* [What to work on]:
[1] Using the text on Detroit austerity, say whether each statement agrees with it. Answer yes or no for each, and quote the deciding words exactly.
(a) The Detroit Water and Sewage Department announced a permanent end to the water shutoffs.
(b) Thousands of families who could not pay their utility bills were targeted for water shutoffs in the early months of 2014.
(c) The emergency manager handed more control over the water utility to the governor.
[2] Answer these questions from the text on Detroit austerity, with each answer on its own line:
(a) Who imposed an "emergency manager" system on Detroit?
(b) In what month did Detroiters and their allies rally to highlight the denial of water?
(c) What committee does Paul Ryan chair?
[3] Translate this sentence from the text on Detroit austerity into Spanish: "But American austerity is no less brutal."

* [Text segment]:
Wringing Detroit Dry

Wringing Detroit Dry

Detroit residents are fighting austerity for all of us.


American austerity rarely receives the same kind of attention paid to Europe’s evisceration of its social programs in the name of balancing budgets. But American austerity is no less brutal. Consider Detroit: since Michigan Governor Rick Snyder imposed an “emergency manager” system on the city, stripping authority from local elected officials and steering Detroit into bankruptcy, residents already battered by deindustrialization have faced cuts to their pensions and services. The early months of 2014 saw thousands of families who could not pay their utility bills targeted for water shutoffs.

But something instructive happened when Detroiters and their allies across the country rallied in July to highlight the denial of water, which is identified by the United Nations as a human right. The proponents of austerity were put on the defensive, and the Detroit Water and Sewage Department announced a temporary suspension of the shutoffs. That small victory was followed a week later by the emergency manager’s decision to hand more control over the water utility to the city’s elected mayor. These shifts mattered for families in Detroit, and matter strategically for all of us who argue that the agenda of austerity-prone Republicans like House Budget Committee chairman Paul Ryan—who wants to collapse federal anti-poverty initiatives into “block grants” that give “flexibility” to governors like Snyder—is not economically or politically viable.

* [Given information]:
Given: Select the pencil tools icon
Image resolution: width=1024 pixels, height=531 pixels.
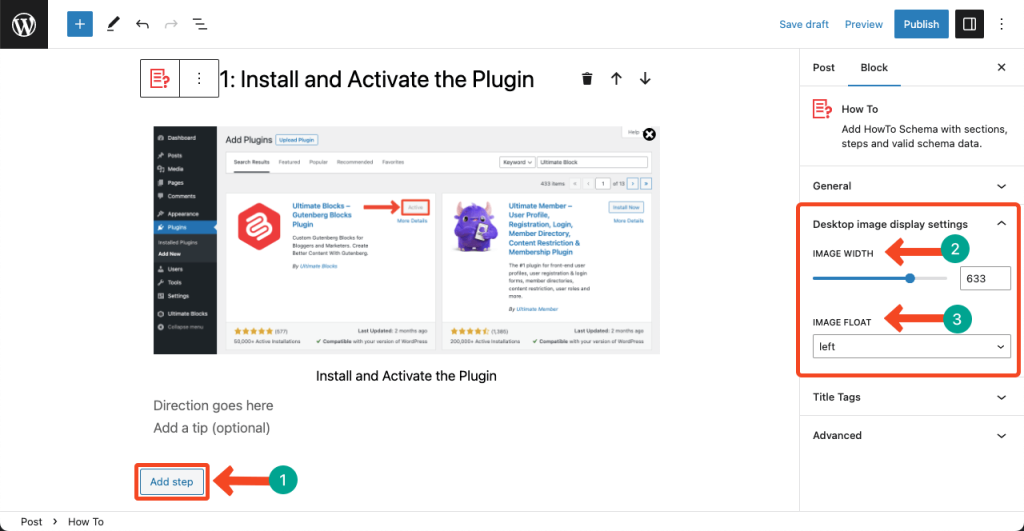Looking at the screenshot, I should click(113, 24).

* [Set of answers]:
[1]
(a) No: "the Detroit Water and Sewage Department announced a temporary suspension of the shutoffs"
(b) Yes: "The early months of 2014 saw thousands of families who could not pay their utility bills targeted for water shutoffs."
(c) No: "the emergency manager’s decision to hand more control over the water utility to the city’s elected mayor"

[2]
(a) Michigan Governor Rick Snyder
(b) July
(c) The House Budget Committee

[3] Pero la austeridad estadounidense no es menos brutal.